* **DATA FOR THIS EXERCISE**
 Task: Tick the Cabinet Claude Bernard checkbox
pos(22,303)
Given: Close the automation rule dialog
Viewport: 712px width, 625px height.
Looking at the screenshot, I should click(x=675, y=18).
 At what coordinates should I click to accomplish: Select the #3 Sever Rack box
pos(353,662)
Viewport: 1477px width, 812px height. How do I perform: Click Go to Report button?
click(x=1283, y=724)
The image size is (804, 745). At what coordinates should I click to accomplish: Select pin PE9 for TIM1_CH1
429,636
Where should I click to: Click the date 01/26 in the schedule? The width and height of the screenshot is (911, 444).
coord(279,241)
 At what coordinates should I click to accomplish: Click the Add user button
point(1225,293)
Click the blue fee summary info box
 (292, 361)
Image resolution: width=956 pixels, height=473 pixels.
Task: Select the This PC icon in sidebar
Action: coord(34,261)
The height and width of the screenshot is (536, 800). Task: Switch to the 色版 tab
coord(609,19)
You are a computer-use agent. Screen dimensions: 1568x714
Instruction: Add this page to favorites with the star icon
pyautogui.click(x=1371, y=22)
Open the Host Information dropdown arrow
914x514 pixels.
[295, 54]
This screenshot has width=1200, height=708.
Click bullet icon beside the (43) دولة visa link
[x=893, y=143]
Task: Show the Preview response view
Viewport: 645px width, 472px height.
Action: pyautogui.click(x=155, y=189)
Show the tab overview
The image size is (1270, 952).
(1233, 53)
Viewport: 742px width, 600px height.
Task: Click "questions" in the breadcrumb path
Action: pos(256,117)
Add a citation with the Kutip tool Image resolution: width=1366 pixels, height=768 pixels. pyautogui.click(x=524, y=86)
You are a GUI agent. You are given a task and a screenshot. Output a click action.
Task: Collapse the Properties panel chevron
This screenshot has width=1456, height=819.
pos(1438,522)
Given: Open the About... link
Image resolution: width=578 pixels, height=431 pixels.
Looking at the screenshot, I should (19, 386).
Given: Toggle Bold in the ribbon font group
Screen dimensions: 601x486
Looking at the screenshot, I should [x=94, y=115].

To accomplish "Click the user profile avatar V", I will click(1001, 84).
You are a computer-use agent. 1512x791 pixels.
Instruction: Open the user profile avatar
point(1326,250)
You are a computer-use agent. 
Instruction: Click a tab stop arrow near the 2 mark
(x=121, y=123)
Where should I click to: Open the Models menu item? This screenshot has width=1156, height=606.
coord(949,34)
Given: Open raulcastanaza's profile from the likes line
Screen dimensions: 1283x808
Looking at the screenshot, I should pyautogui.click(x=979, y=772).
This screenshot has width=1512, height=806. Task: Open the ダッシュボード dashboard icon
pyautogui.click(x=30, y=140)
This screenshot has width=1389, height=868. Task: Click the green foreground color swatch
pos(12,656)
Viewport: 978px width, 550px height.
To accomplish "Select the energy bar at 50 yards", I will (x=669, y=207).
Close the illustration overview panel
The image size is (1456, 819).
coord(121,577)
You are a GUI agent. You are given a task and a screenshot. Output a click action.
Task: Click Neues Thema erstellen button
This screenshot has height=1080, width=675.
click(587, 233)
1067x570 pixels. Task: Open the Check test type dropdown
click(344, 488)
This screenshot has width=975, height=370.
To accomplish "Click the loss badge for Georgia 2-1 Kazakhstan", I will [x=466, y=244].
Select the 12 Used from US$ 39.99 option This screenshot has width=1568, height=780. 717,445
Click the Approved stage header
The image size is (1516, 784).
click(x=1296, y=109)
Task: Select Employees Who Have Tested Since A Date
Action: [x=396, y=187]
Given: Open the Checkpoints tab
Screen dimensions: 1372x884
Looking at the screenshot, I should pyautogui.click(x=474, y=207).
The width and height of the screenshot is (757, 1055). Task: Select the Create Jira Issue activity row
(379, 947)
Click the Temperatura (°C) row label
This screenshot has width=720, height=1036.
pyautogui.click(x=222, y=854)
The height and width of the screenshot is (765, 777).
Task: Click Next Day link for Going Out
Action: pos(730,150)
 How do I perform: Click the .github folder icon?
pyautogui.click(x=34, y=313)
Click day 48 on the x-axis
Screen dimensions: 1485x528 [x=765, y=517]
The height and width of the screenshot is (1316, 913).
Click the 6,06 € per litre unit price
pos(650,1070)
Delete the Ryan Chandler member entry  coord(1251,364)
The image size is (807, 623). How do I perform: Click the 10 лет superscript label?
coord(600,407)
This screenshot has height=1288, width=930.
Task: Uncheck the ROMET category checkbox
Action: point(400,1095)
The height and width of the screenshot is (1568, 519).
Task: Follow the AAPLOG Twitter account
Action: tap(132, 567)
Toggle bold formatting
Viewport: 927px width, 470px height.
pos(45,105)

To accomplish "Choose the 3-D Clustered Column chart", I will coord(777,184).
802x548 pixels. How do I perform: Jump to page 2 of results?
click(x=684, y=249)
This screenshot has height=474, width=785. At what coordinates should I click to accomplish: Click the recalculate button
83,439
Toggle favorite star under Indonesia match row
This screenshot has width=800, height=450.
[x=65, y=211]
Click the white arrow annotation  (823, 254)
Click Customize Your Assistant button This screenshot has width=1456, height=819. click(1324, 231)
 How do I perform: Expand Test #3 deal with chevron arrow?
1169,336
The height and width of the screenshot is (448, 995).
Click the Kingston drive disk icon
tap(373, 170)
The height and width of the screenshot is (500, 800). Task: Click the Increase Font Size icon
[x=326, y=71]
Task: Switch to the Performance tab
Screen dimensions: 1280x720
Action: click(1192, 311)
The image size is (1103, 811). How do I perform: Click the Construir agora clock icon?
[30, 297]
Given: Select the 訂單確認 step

* **YOUR OBJECTIVE**
Could you render the listing from the line with "Close the illustration overview panel" up to and including the line with "pos(45,105)" as a Markdown table, with a Number column for the row number and an Entry column for the line, and with blank lines left out?

* **FINISHED EXERCISE**
| Number | Entry |
|---|---|
| 1 | Close the illustration overview panel |
| 2 | The image size is (1456, 819). |
| 3 | coord(121,577) |
| 4 | You are a GUI agent. You are given a task and a screenshot. Output a click action. |
| 5 | Task: Click Neues Thema erstellen button |
| 6 | This screenshot has height=1080, width=675. |
| 7 | click(587, 233) |
| 8 | 1067x570 pixels. Task: Open the Check test type dropdown |
| 9 | click(344, 488) |
| 10 | This screenshot has width=975, height=370. |
| 11 | To accomplish "Click the loss badge for Georgia 2-1 Kazakhstan", I will [x=466, y=244]. |
| 12 | Select the 12 Used from US$ 39.99 option This screenshot has width=1568, height=780. 717,445 |
| 13 | Click the Approved stage header |
| 14 | The image size is (1516, 784). |
| 15 | click(x=1296, y=109) |
| 16 | Task: Select Employees Who Have Tested Since A Date |
| 17 | Action: [x=396, y=187] |
| 18 | Given: Open the Checkpoints tab |
| 19 | Screen dimensions: 1372x884 |
| 20 | Looking at the screenshot, I should pyautogui.click(x=474, y=207). |
| 21 | The width and height of the screenshot is (757, 1055). Task: Select the Create Jira Issue activity row |
| 22 | (379, 947) |
| 23 | Click the Temperatura (°C) row label |
| 24 | This screenshot has width=720, height=1036. |
| 25 | pyautogui.click(x=222, y=854) |
| 26 | The height and width of the screenshot is (765, 777). |
| 27 | Task: Click Next Day link for Going Out |
| 28 | Action: pos(730,150) |
| 29 |  How do I perform: Click the .github folder icon? |
| 30 | pyautogui.click(x=34, y=313) |
| 31 | Click day 48 on the x-axis |
| 32 | Screen dimensions: 1485x528 [x=765, y=517] |
| 33 | The height and width of the screenshot is (1316, 913). |
| 34 | Click the 6,06 € per litre unit price |
| 35 | pos(650,1070) |
| 36 | Delete the Ryan Chandler member entry  coord(1251,364) |
| 37 | The image size is (807, 623). How do I perform: Click the 10 лет superscript label? |
| 38 | coord(600,407) |
| 39 | This screenshot has height=1288, width=930. |
| 40 | Task: Uncheck the ROMET category checkbox |
| 41 | Action: point(400,1095) |
| 42 | The height and width of the screenshot is (1568, 519). |
| 43 | Task: Follow the AAPLOG Twitter account |
| 44 | Action: tap(132, 567) |
| 45 | Toggle bold formatting |
| 46 | Viewport: 927px width, 470px height. |
| 47 | pos(45,105) |